Before the existence of Docker containers, applications are usually deployed in different operating systems, so it might not be worth it for low-resource applications. With Docker containers, now multiple applications can just be deployed in different containers but still using the same underlying operating system, meaning that now all applications are maximizing the use of available resources in a server. If this is combined with a container orchestration tool like Kubernetes, then it will be much easier to scale up or down applications since Kubernetes can automatically distribute workloads for every container based on the resources it needs and how heavy the load is.

The rising demand of AI applications at this moment is a perfect way to showcase how powerful Docker containers are. A huge number of AI application demands calls for faster application development and deployment. The development and deployment can also be very dynamic, meaning libraries and frameworks evolve faster than ever (take a look at LangChain & LangGraph, it has evolved quickly and is still evolving), new methods of AI development like new RAG techniques are consistently emerging, and the number of people using AI applications are also rising (assuming that we've built a useful AI application). The rapid, dynamic, and high-scale nature of AI development requires the benefits that come with using Docker containers.

## Question 5

Question: How do you finetune the LLM model from raw ?

Answer: 
Finetuning the LLM model can mean re-training all the original model's parameters/weights entirely or freezing the original model's weights and adding new trainable weights, then only the new weights are finetuned. The former option is VERY expensive and time-consuming, so the latter option is the common method, and this is what's typically called the PEFT (Parameter-Efficient Fine-Tuning) method.

Even with the original model's weights frozen, the number of new weights are still too much to be efficiently trained. To mitigate this, there are two techniques used in PEFT: LoRA and QLoRA. Both benefit from the "rank" hyperparameter (like their names, Low Rank Adaptation), but for QLoRA, it trains a quantized LLM instead (quantized LLM essentially means the LLM uses lower memory but still maintaining relatively decent performance). In PEFT, there are supervised finetuning and unsupervised fine tuning. I've only had experience on the supervised finetuning. For that, we need to curate a dataset of question and answer pairs. This dataset can be created by feeding a raw document text to a "super" LLM like Gemini and ask it to create question and answer pairs from the text. When the dataset is ready, we can use a framework like TRL by huggingface to finetune the LLM model. The hyperparameters are similar to deep learning model training (learning rate, epoch, etc.) because an LLM model is a subset of deep learning models. After finetuning, we can evaluate how the LLM answers about the dataset it has been trained on. 

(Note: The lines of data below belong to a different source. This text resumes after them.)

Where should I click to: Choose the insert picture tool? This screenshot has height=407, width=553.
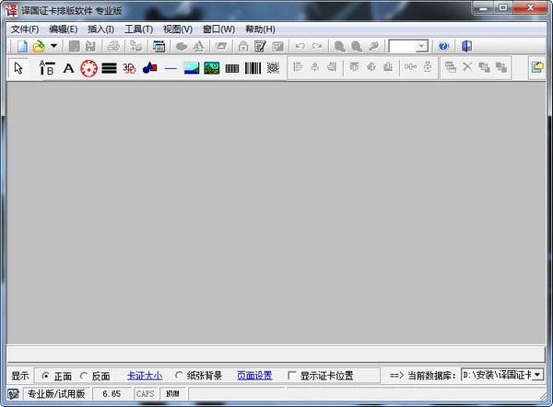(x=191, y=68)
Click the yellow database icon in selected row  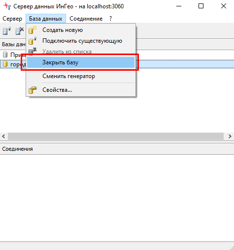point(5,64)
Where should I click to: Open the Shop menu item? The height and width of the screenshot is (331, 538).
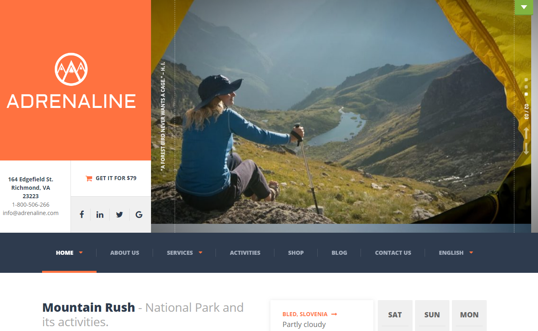(x=296, y=253)
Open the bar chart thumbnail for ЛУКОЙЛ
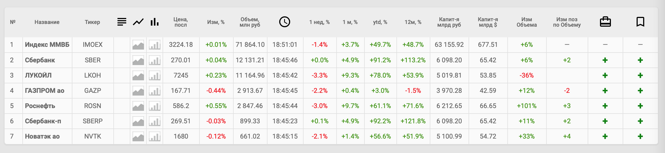This screenshot has width=665, height=153. tap(155, 75)
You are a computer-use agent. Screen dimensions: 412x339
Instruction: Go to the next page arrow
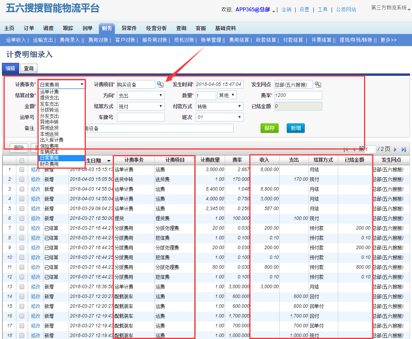(x=395, y=149)
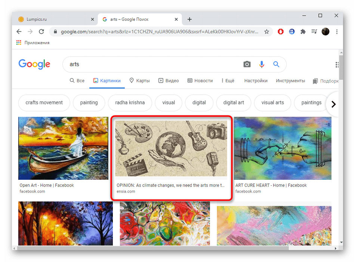
Task: Click the Google logo
Action: (x=34, y=64)
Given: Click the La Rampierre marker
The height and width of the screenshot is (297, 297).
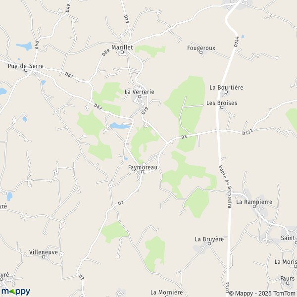Looking at the screenshot, I should (x=254, y=206).
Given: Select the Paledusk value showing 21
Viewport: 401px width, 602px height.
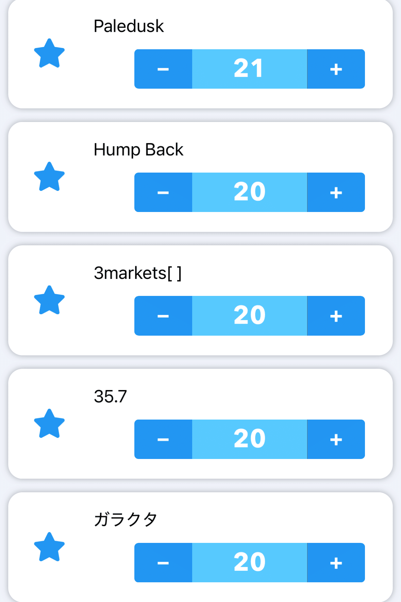Looking at the screenshot, I should [x=249, y=69].
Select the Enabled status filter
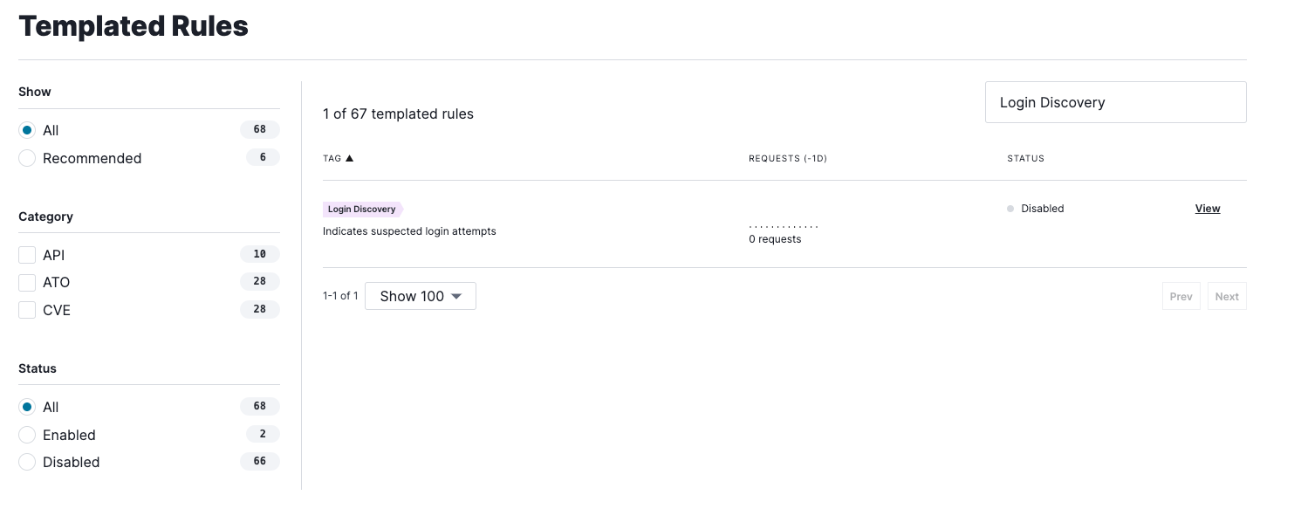Image resolution: width=1294 pixels, height=509 pixels. [x=27, y=435]
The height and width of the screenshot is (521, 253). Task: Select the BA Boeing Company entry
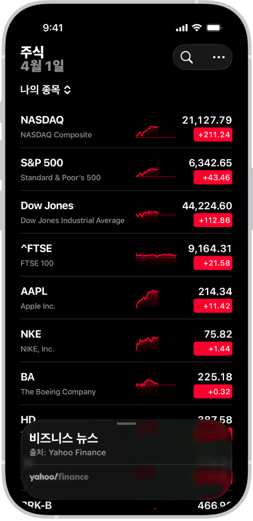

The main challenge (based on my experience) is the resources needed, and by resources, I mean the cost of hardware and the amount of time required to finetune the LLM model. To finetune a model, we need GPUs with high VRAM and compute power. Typically, we would need at least 80GB A100 or H100 for finetuning a 7-13B model (also depending on the techniques used like quantization and/or mixed precision), and for larger models, we would need multiple models and it would be costly. Another approach is to rent a cloud GPU provider or take advantage of free compute units by Google Colab and Kaggle.

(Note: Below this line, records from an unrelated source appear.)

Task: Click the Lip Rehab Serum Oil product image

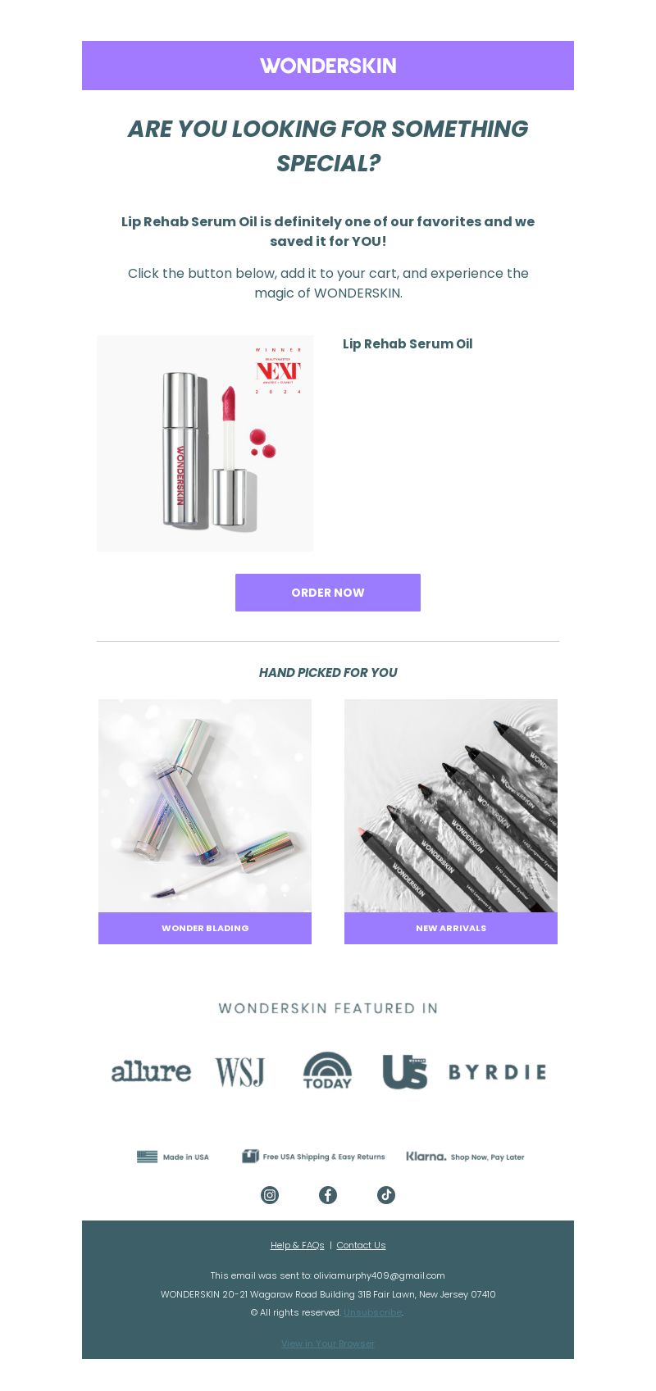Action: click(205, 443)
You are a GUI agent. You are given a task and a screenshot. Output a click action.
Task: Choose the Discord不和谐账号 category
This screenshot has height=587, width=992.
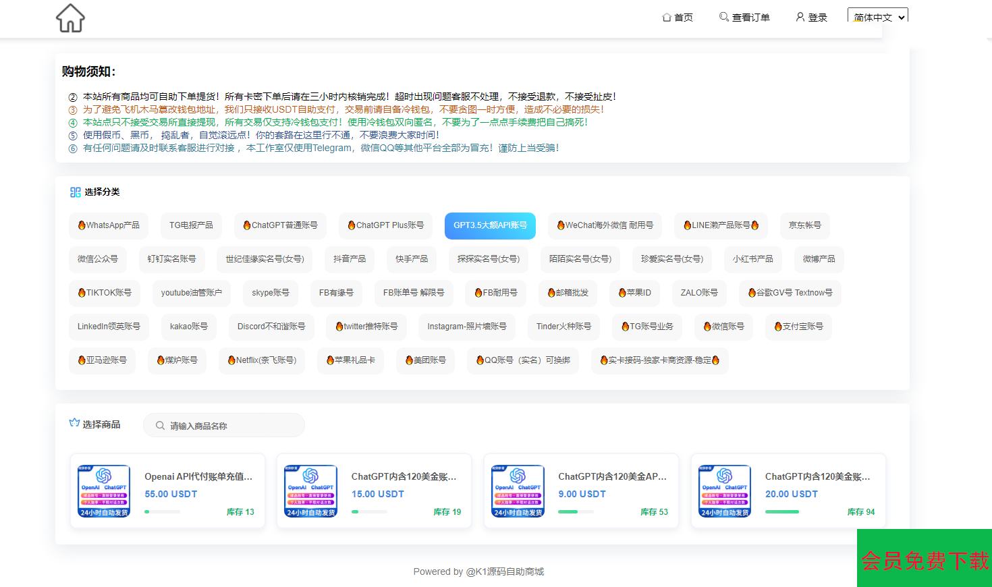click(271, 327)
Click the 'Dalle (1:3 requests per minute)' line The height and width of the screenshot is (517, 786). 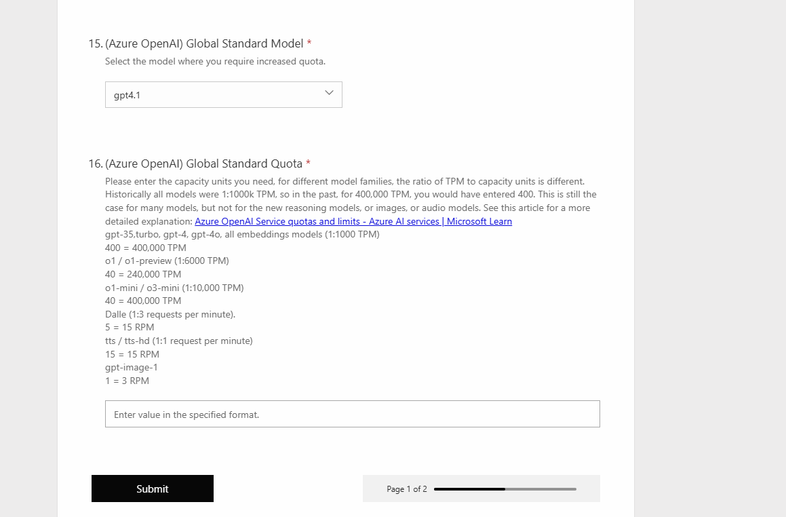pyautogui.click(x=170, y=314)
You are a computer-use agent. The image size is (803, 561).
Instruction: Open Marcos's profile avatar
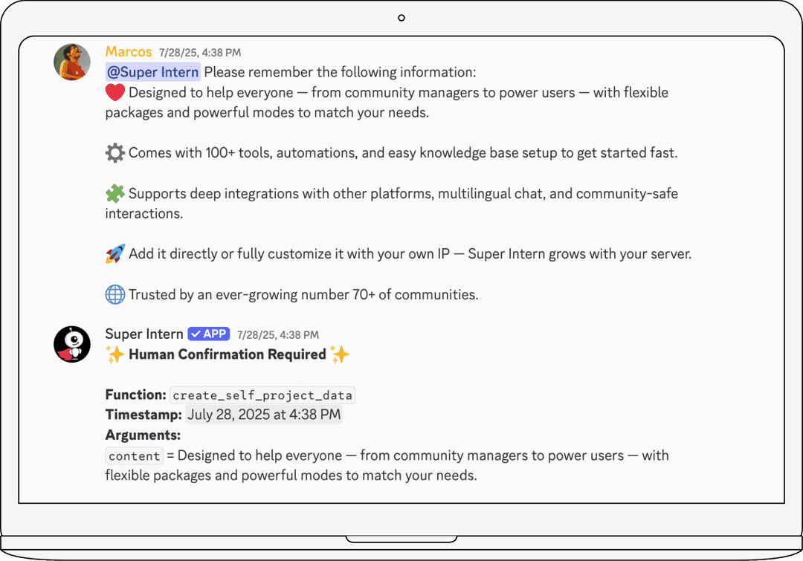(x=71, y=62)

It takes an effort and quite a lot of resources to finetune an LLM model. However, everything still depends on the use case. If we have a solid use case that could benefit a lot from LLM finetuning, e.g., better named entity recognition, optimized data extraction, and text classification, then it is a viable solution. LLM finetuning is powerful, but we just need to be mindful that the use case needs to be as solid as possible because finetuning an LLM model is a HUGE commitment of time and money.